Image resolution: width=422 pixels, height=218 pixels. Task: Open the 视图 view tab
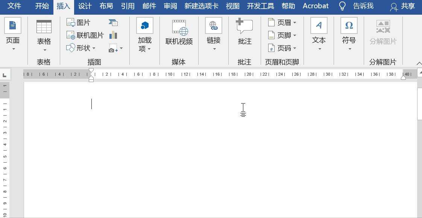(232, 6)
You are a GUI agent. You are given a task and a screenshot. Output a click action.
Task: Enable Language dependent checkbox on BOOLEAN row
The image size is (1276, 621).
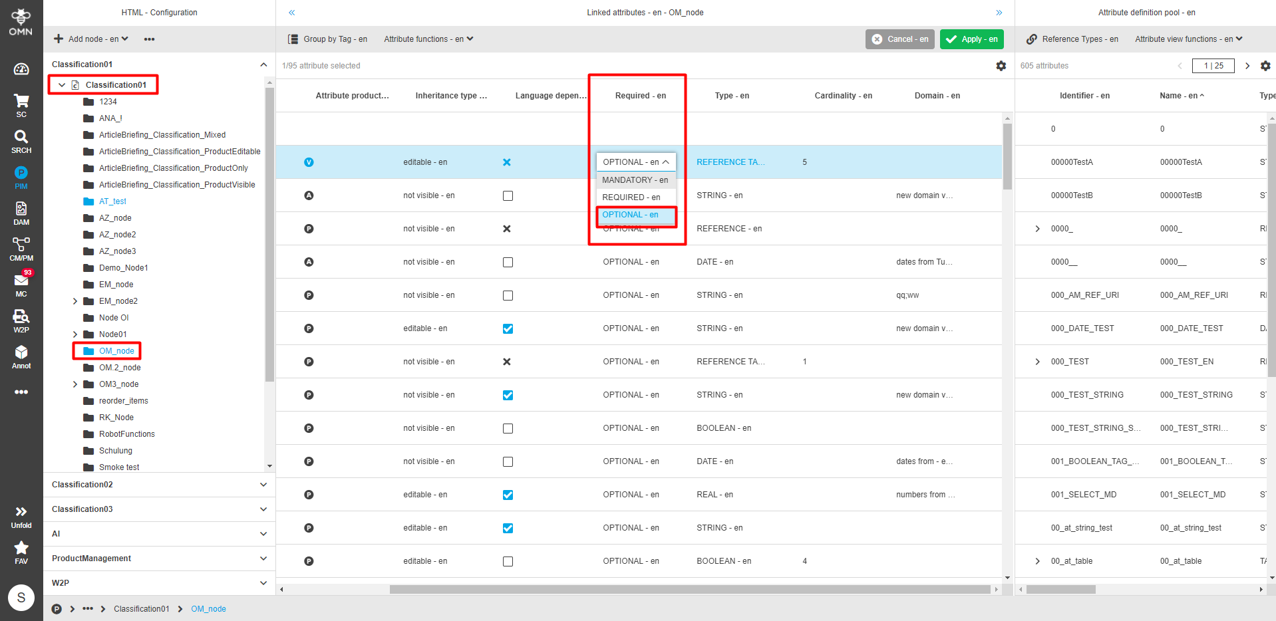(508, 428)
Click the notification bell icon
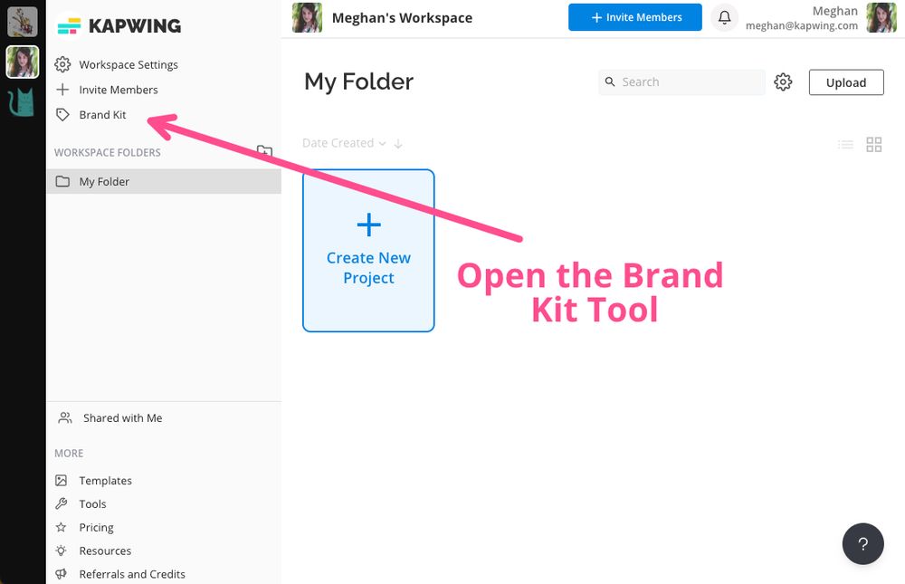This screenshot has height=584, width=905. click(724, 17)
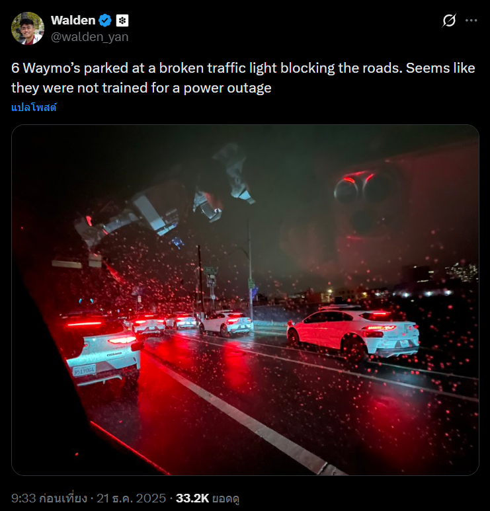
Task: Visit the @walden_yan handle link
Action: (89, 37)
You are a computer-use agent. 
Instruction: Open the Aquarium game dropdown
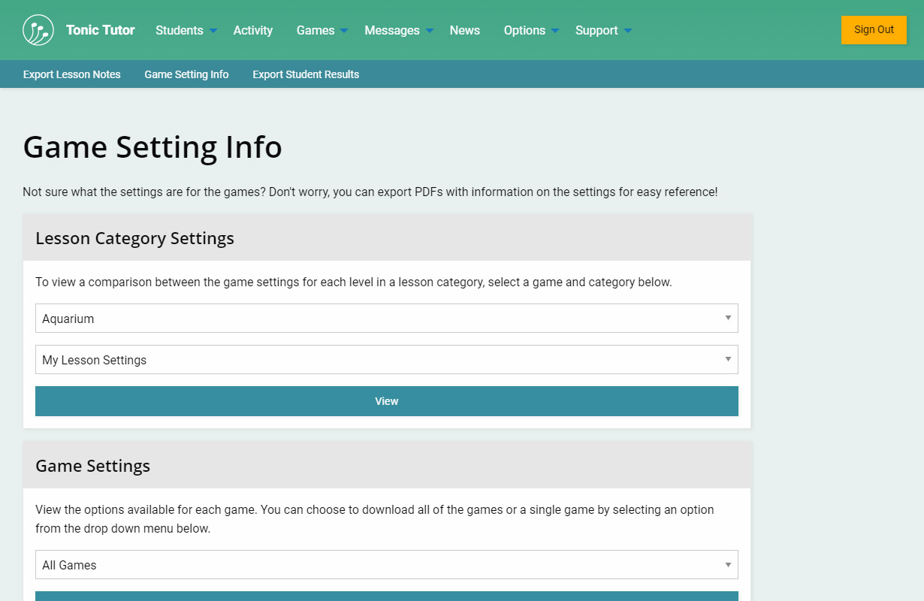(x=386, y=319)
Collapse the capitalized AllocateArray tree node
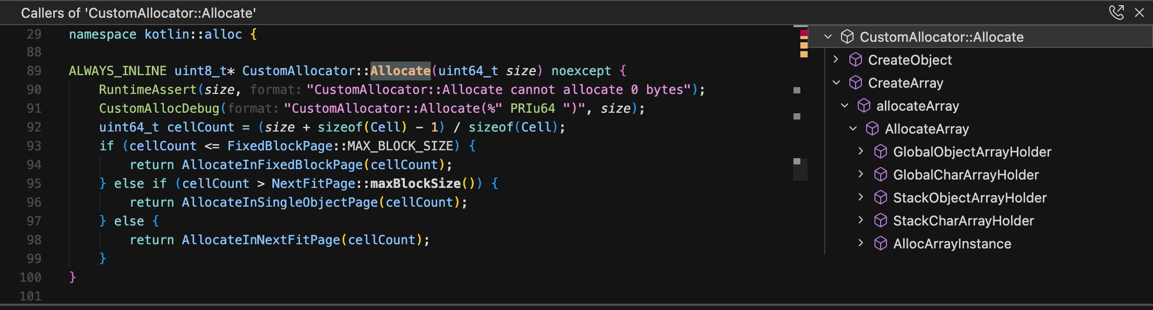This screenshot has height=310, width=1153. point(853,128)
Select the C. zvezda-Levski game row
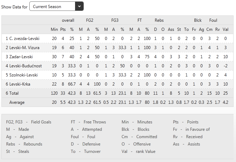This screenshot has width=236, height=162. pos(117,39)
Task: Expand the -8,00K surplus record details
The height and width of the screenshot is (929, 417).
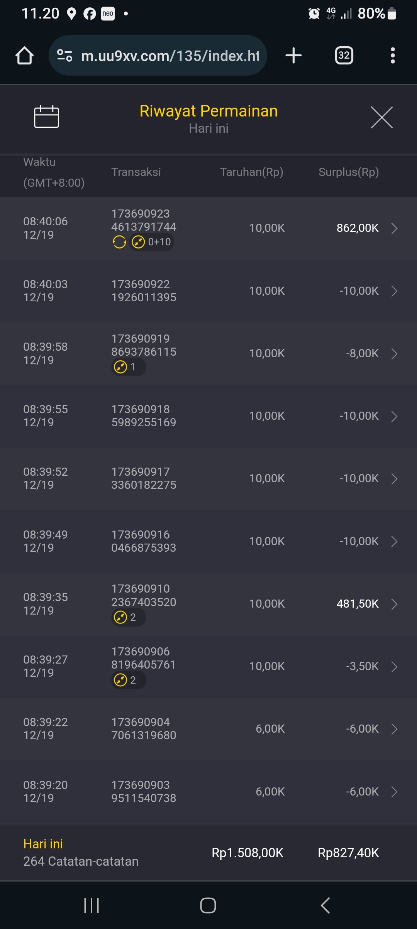Action: pyautogui.click(x=394, y=354)
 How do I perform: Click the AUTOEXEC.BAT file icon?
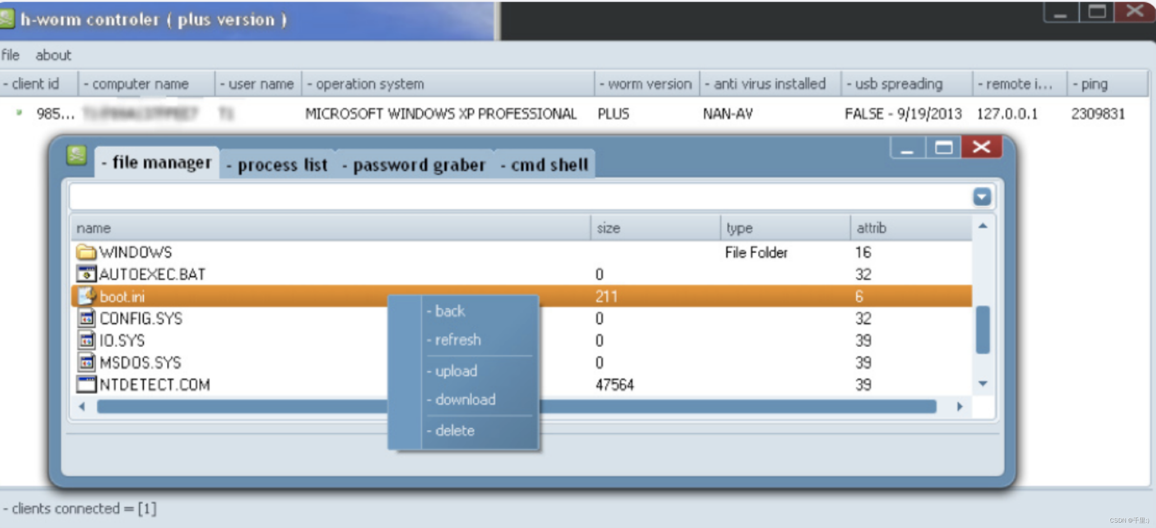[x=86, y=274]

#### Written problem
Reproduce the entries without changes, from the line containing "Click the notification bell icon" through the last line of the entries, including both. Omit the pictures.

#### Response to this exercise
Click the notification bell icon
This screenshot has height=584, width=905. click(724, 17)
Task: Visit the @walden_yan handle link
Action: (89, 37)
You are a computer-use agent. 
Instruction: Open the Aquarium game dropdown
(x=386, y=319)
Collapse the capitalized AllocateArray tree node
This screenshot has height=310, width=1153. point(853,128)
Select the C. zvezda-Levski game row
This screenshot has width=236, height=162. pos(117,39)
Task: Expand the -8,00K surplus record details
The height and width of the screenshot is (929, 417).
Action: pyautogui.click(x=394, y=354)
 How do I perform: Click the AUTOEXEC.BAT file icon?
[x=86, y=274]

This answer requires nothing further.